====== Data supplied ======
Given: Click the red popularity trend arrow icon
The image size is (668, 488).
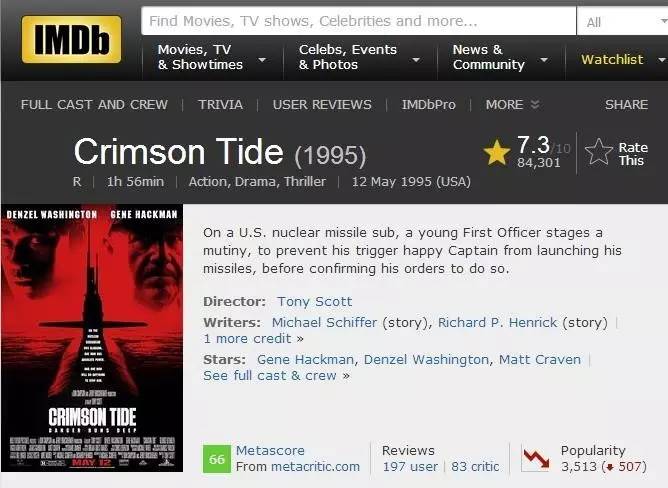Looking at the screenshot, I should 536,459.
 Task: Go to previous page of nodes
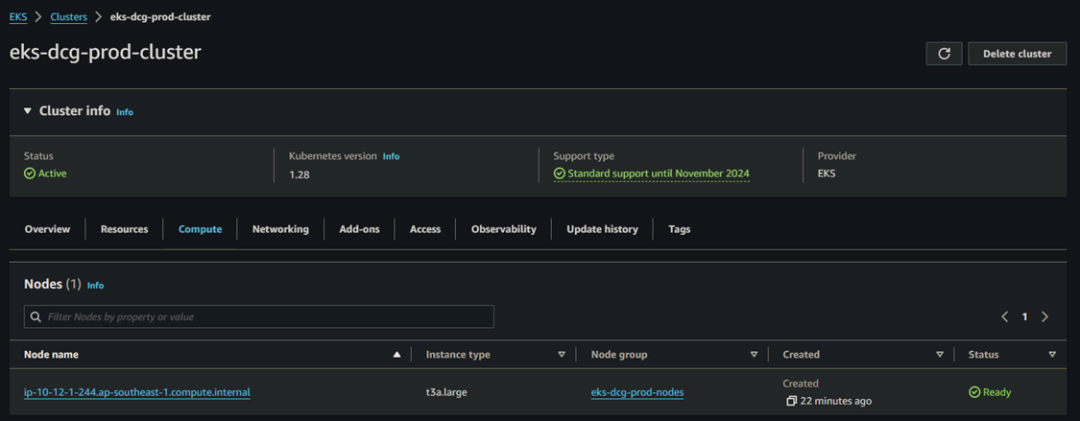[1005, 317]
======
Copy the data character for character, but drop all pictures from the copy.

Given: Click the red popularity trend arrow icon
The image size is (668, 488).
Looking at the screenshot, I should 536,459.
 Task: Go to previous page of nodes
[1005, 317]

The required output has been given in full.